Estratto selezionato
· · · · · · ·
Alberto Quadrio Curzio

Il rapporto SAPIR: un'agenda per la crescita europea


Nel luglio 2003 un gruppo di studio indipendente e di alto livello ha consegnato al presidente della Commissione Europea il rapporto "Agenda per un'Europa in crescita. Migliorare il funzionamento del sistema economico UE". Si tratta di un documento di notevole importanza, che segnerà il dibattito sul futuro dell'unione e presumibilmente la sua stessa azione.

Le sei politiche per promuovere la crescita

Le sei politiche proposte dalla Agenda rappresentano una notevole sintesi che qui sommariamente si espone.
Mercato unico. Bisogna renderlo più dinamico lungo tre linee: incoraggiare l'accesso al mercato di nuovi soggetti attraverso un miglior coordinamento fra politiche della regolazione e della competizione; sostenere la mobilità del lavoro dentro la UE con politiche più attive; creare infrastrutture per unificare maggiormente l'economia UE. Si tratta di indicazioni abbastanza note e condivise, che non presentano un particolare carattere innovativo ma che vanno implementate più efficacemente.
Spingere gli investimenti in conoscenza. Si constata che l'UE investe in R&S l'1,9% del Pil e in istruzione terziaria l'1,4% del Pil, che queste entità sono modeste nel confronto agli Stati Uniti, che l'obiettivo ragionevole è di portare in pochi anni entrambe al 3% del Pil.
Si constata che della popolazione in età lavorativa (25 -64 anni) la UE-15 ha il 38,9% con studi sotto la secondaria superiore, il 37,3 % con secondaria superiore e post secondaria, il 23,8 % con studi terziari. Gli Stati Uniti hanno rispettivamente 12,3%, 50,3%, 37,3%. Il divario qualitativo è dunque enorme. Nella brevettazione la UE-15 cifra un quarto di quella statunitense per milione di abitanti. L' elenco potrebbe continuare.
Ma al problema quantità si aggiunge quello qualità che porta a concludere che bisogna investire meglio in conoscenza. Le raccomandazioni finali sono dunque: l'investimento addizionale in R&S e in istruzione post-laurea deve concentrarsi soprattutto sulle eccellenze anche per richiamare le migliori qualità da tutto il mondo incentivando i «ritorni» in Europa. Al fine di allocare i fondi si propongono criteri di valutazione assolutamente oggettivi; va creata la European Agency for Science and Research (Easr) sul modello statunitense per garantire che il processo di finanziamento della ricerca sia gestito al meglio; vanno dati crediti di imposta per incoraggiare investimenti privati nella ricerca e specialmente nelle piccole imprese start-up.
· · · · · · ·
Righe mostrate

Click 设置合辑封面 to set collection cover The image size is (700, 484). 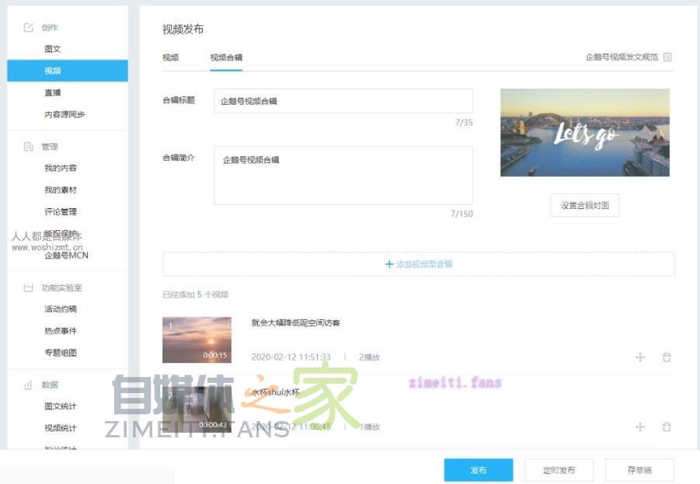pos(584,205)
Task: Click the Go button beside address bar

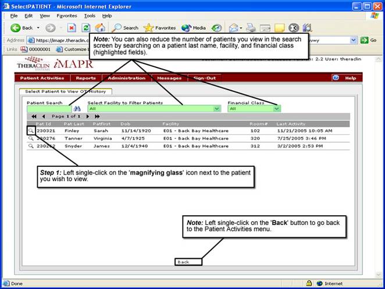Action: coord(369,40)
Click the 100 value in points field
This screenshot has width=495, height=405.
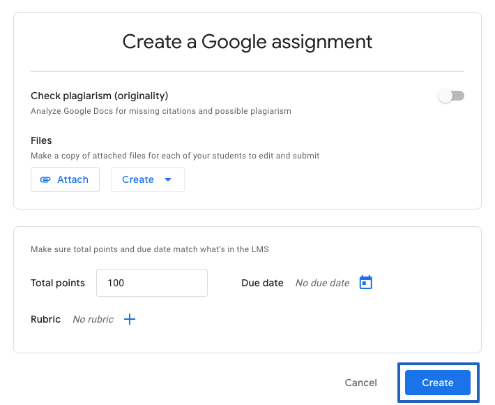(x=116, y=283)
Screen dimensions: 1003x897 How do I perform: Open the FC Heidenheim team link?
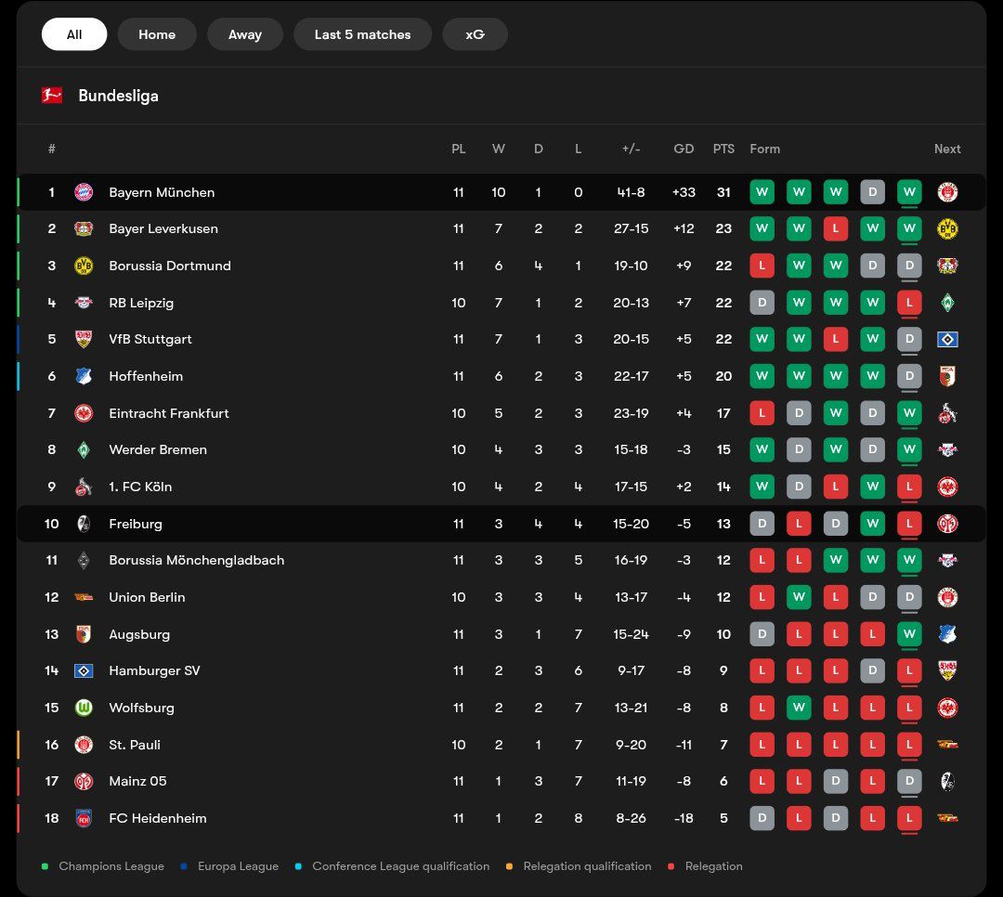pyautogui.click(x=157, y=818)
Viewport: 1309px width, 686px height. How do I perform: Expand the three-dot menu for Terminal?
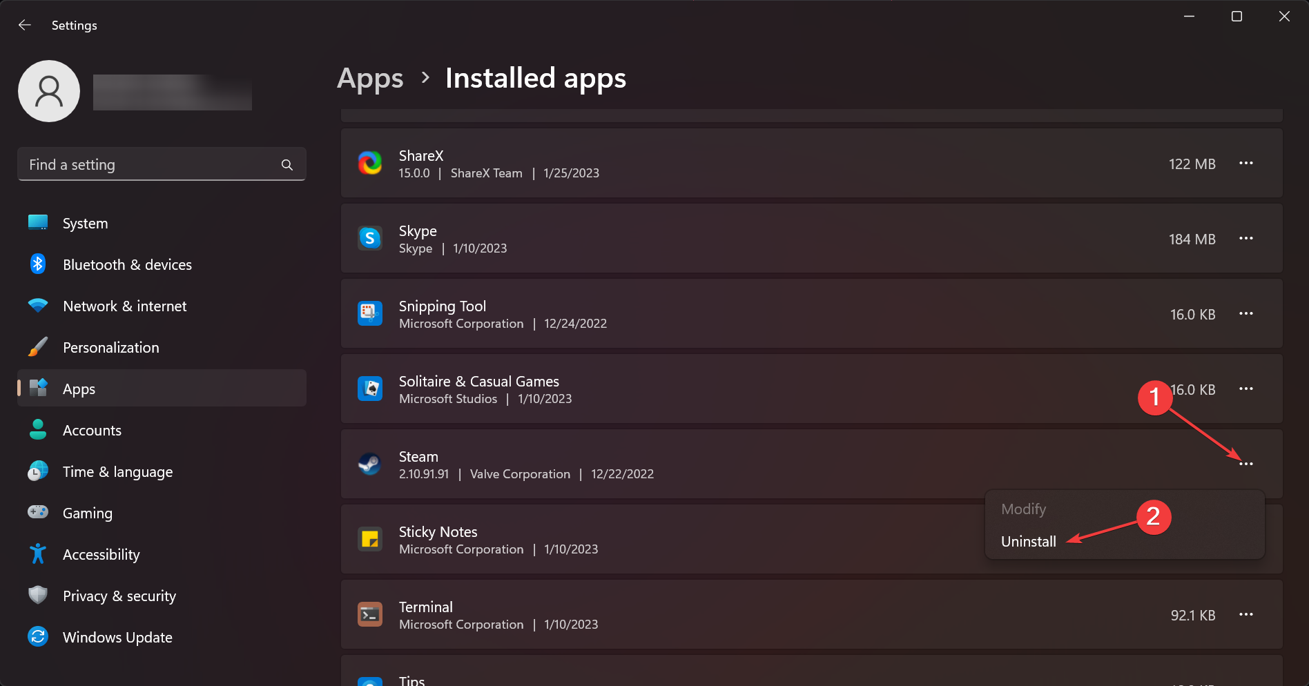click(x=1245, y=615)
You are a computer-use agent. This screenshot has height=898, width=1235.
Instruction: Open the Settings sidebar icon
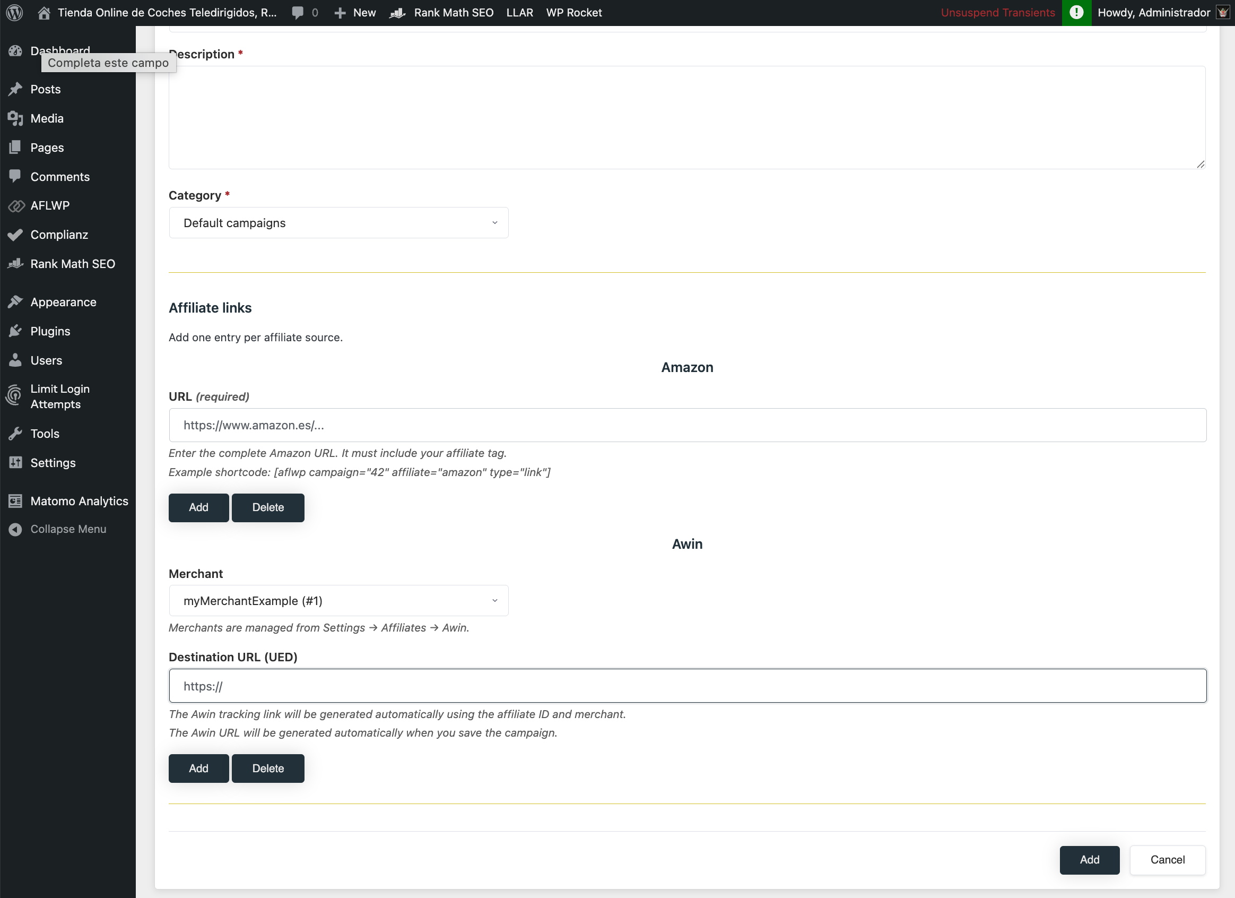click(x=53, y=463)
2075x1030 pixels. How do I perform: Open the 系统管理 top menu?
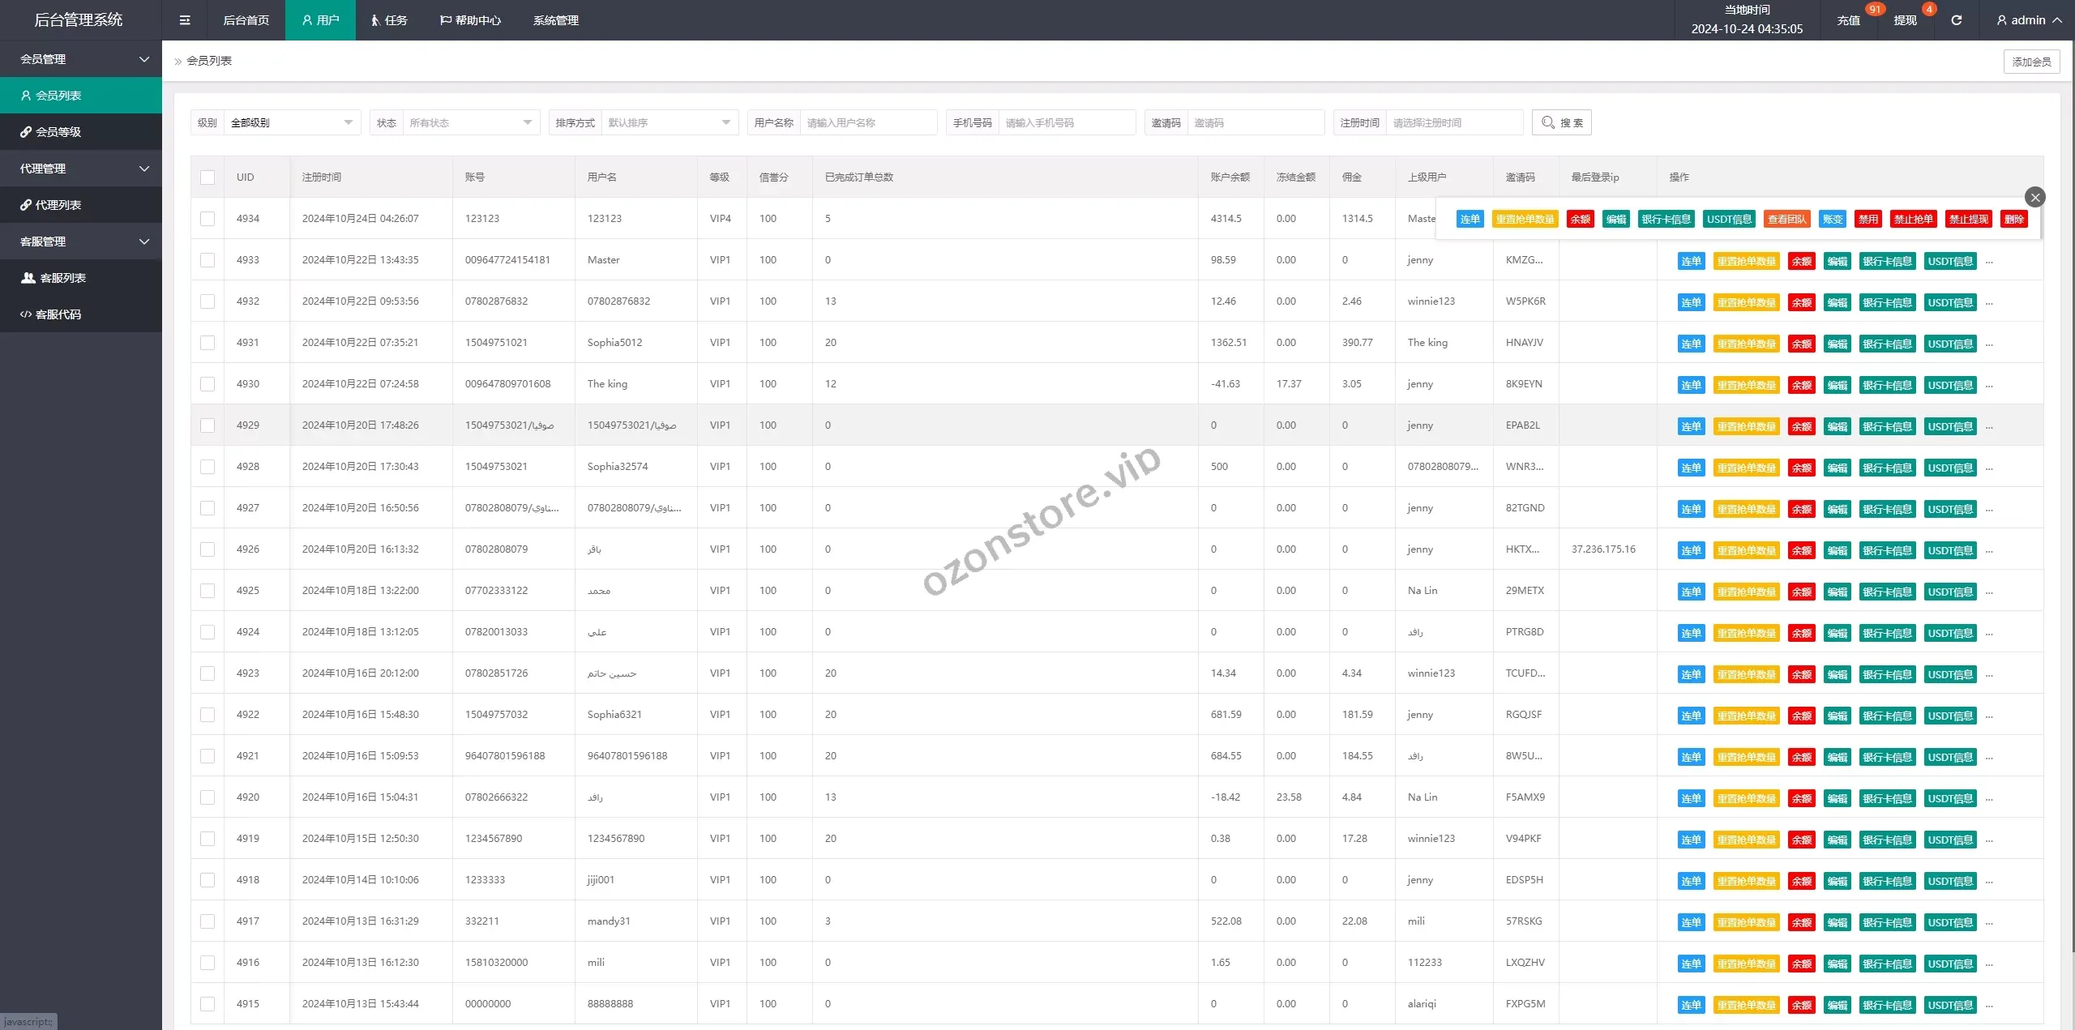555,20
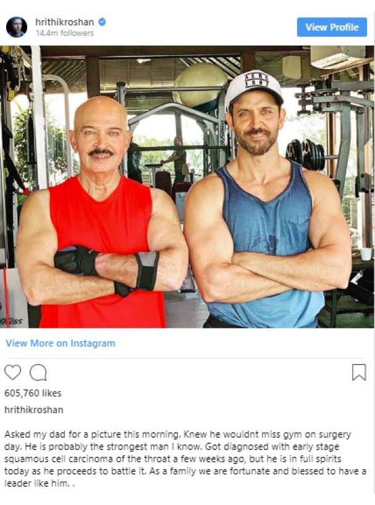Click the man wearing the red tank top

point(101,212)
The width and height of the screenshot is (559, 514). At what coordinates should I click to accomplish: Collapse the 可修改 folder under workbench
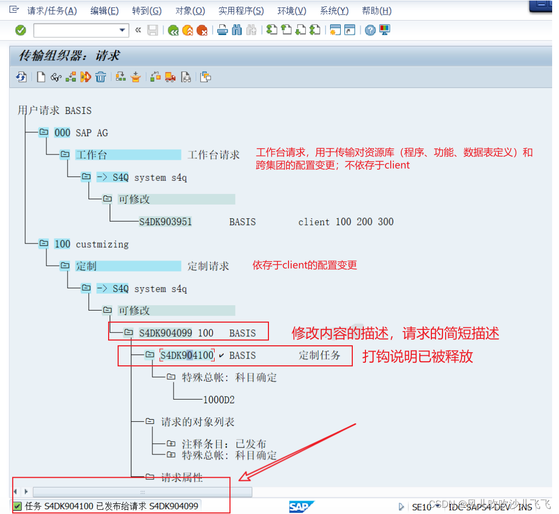coord(108,199)
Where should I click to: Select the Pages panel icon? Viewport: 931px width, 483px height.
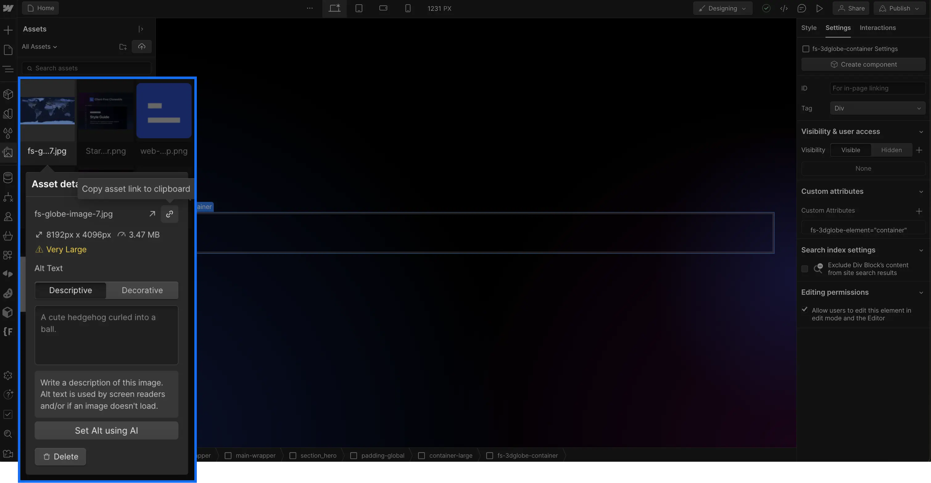pyautogui.click(x=9, y=49)
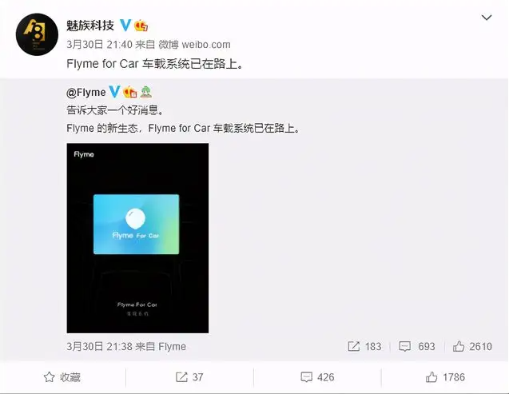Open the original post time 3月30日 21:38

(99, 346)
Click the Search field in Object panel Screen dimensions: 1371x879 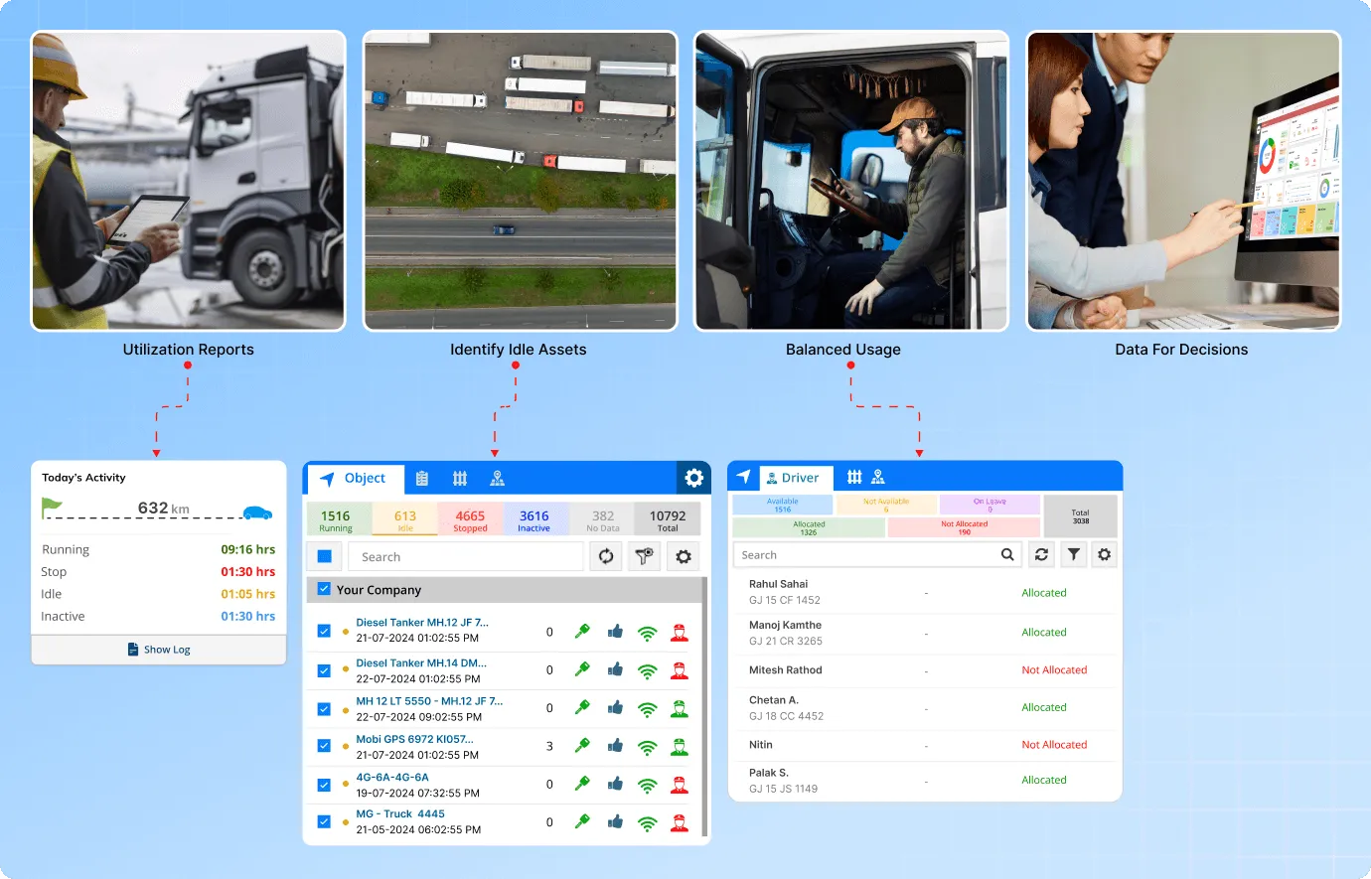tap(465, 556)
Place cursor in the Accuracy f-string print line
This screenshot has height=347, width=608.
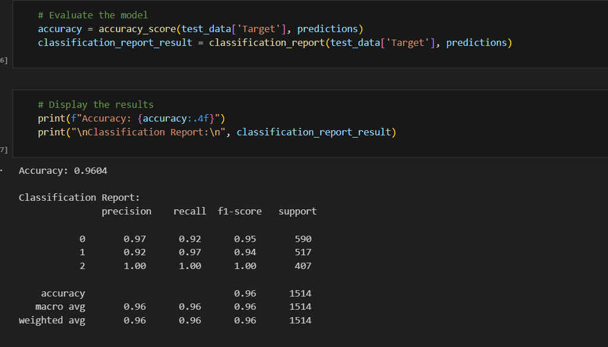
· · · · · · ·
Attività richiesta
Scrivi la parte successiva del testo sul rapporto SAPIR, riprendendo subito dopo la sua ultima frase.

Risposta all'esercizio
Politiche macroeconomiche per la UE. Bisogna aumentare gli incentivi agli Stati membri per creare surplus di bilancio nei periodi favorevoli ma nel contempo creare flessibilità delle politiche fiscali nei periodi sfavorevoli dentro uno schema che aumenti la sorveglianza sui bilanci ma nel contempo renda più efficace e flessibile il Patto di stabilità e crescita (Psc) nel rigoroso rispetto del limite del 3% del deficit su Pil per gli Stati membri. Dal punto di vista delle responsabilità, la Commissione europea dovrebbe aumentare la sua sorveglianza sul Psc ma nel contempo avere più responsabilità interpretative dello stesso mentre negli Stati membri dovrebbero essere istituite dei Consigli indipendenti di auditing. Dal punto di vista dei contenuti del Psc bisogna introdurre una maggiore differenziazione tra Stati membri sulla base del livello del debito pubblico e andrebbero variate le condizioni che ammettono una violazione del vincolo de13% di deficit su Pil. Basterebbe cioè che si verificasse una recessione invece che una «grande» recessione, com'e attualmente stabilito.
Dal punto di vista del coordinamento dovrebbe incrementare quello tra i processi di formulazione dei bilanci nazionali e maggior dialogo ci vorrebbe tra il presidente del «nuovo» Consiglio di Eurolandia (attualmente informale), quello della Bce e il Commissario competente della UE.
Si tratta di indicazioni fortemente innovative che danno senso costruttivo a tutte le critiche al Psc senza abbandonarlo ma volgendolo al meglio.
Politiche di convergenza e ristrutturazione. Le politiche di convergenza della UE dovrebbero concentrarsi sui Paesi piuttosto che sulle Regioni a basso reddito con una stringente verifica della legittimazione ad accedere degli interventi di assistenza della UE a fine di ogni periodo di programmazione. I Fondi per la convergenza attribuiti ai Paesi a basso reddito dovrebbero concentrasi sulla loro costruzione istituzionale come prerequisito per la crescita e sugli investimenti in capitale umano e fisico lasciando che siano gli Stati membri a allocare i fondi tra i vari progetti ma dichiarando però i loro obiettivi per consentire un monitoraggio europeo. Le politiche di ristrutturazione della UE dovrebbero concentrarsi: sul fattore lavoro con riferimento a chi rimane disoccupato e necessita di riqualificazione; sui trasferimenti o l'avvio di nuove imprese; sul sostegno complementare alle politiche di Welfare nazionali; infine e in parte al settore agricolo. Si tratta anche in questo caso di indicazioni innovative che tuttavia troveranno grandi resistenze nazionali.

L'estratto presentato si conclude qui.